WHAT NEEDS TO BE DONE → Your answer should be every line below that includes the word "Share".

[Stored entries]

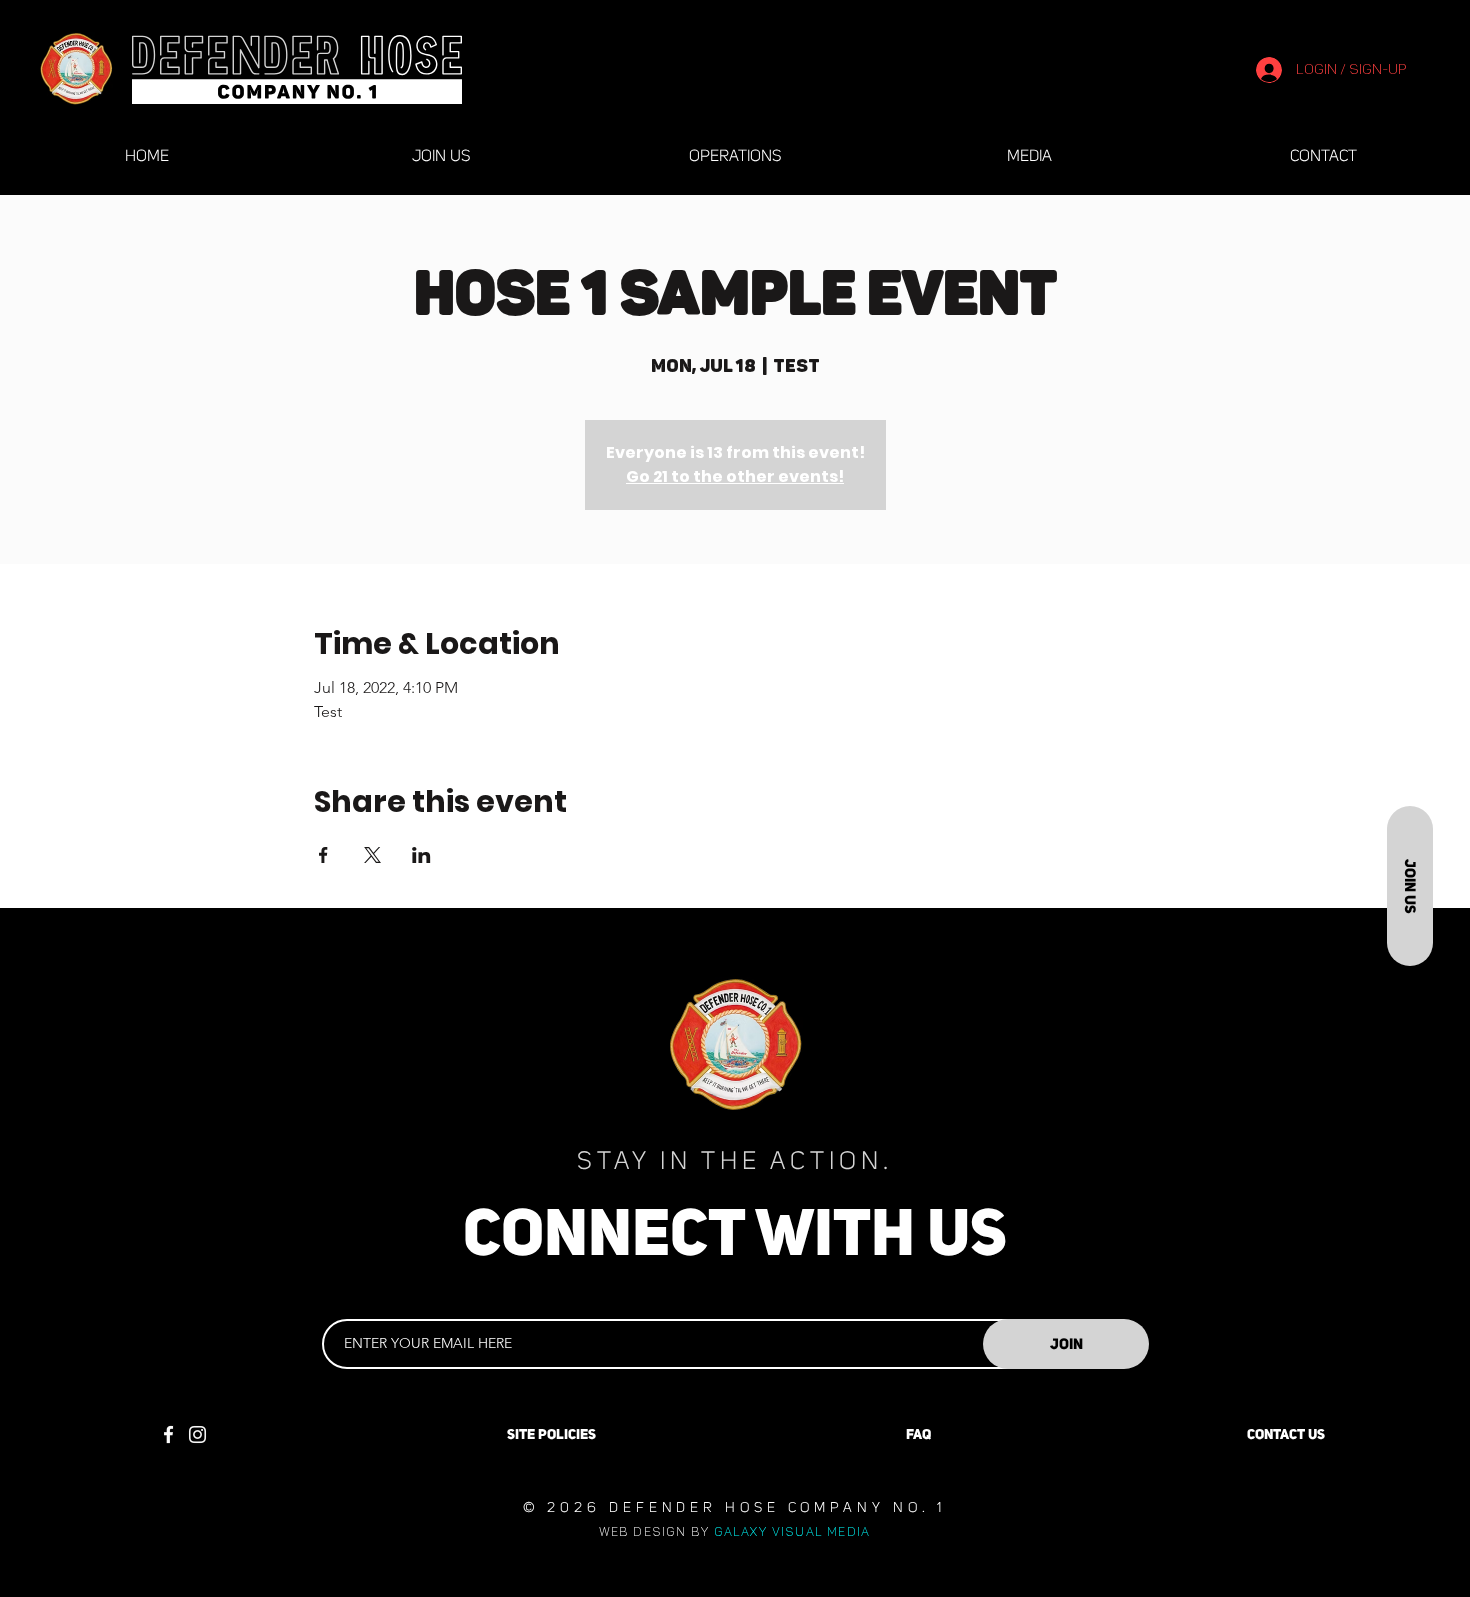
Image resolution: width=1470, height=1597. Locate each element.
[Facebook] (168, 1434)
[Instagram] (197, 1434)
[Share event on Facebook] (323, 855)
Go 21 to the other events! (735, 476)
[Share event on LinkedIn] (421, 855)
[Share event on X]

TASK OUTPUT →
[Share event on Facebook] (323, 855)
[Share event on LinkedIn] (421, 855)
[Share event on X]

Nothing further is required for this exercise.